Cost of Living
per year
per month
How Brea's prices compare to the US city average across major spending categories.
How far does your salary go in Brea?
Your $100,000 in Brea has the same purchasing power as $72,770 in the average US city. You'd need $27,230 more here to maintain that standard of living.
Demographics and workforce data from the US Census ACS 5-Year.
bachelor's or higher
Climate, safety, and walkability indicators.
See a side-by-side breakdown of cost of living, housing, and salaries.
Popular comparisons
Sorted by affordability — most affordable first.
Within 10 points of Brea's cost index of 137, sorted by closest match.
So why do people move to Brea? The honest answer involves a few specific things the data backs up — most clearly paychecks here run high and a well-educated peer group. The detail on each one is below.
Brea's typical household earns $120,226, which puts it in the top tier of US cities for household income. The bottom of the wage distribution isn't necessarily different from anywhere else, but the median and above sit meaningfully higher.
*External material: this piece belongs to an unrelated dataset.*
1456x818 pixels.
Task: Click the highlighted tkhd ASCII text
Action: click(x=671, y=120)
Brea has a college-educated share of about 48% among adults 25+, which is higher than the national norm. It shows up in the local job mix, in the school district's reputation, and in the kind of conversations you have at the coffee shop.
Reasons are pulled from Brea's actual data — Census ACS, BLS, BEA, NOAA, EPA AQS, FBI, and Walk Score. We don't list positives that aren't supported by the numbers, which is why different cities show different sections.
Not really a snow town. With winters averaging 37°F, Brea sits in the mild-cold band where snowflakes appear occasionally and everything melts within a day. Most years see one storm worth talking about.
Cool, not cold. Winters in Brea sit around 37°F — sweater-and-jacket weather most days, with the occasional cold front that reminds you it's still winter.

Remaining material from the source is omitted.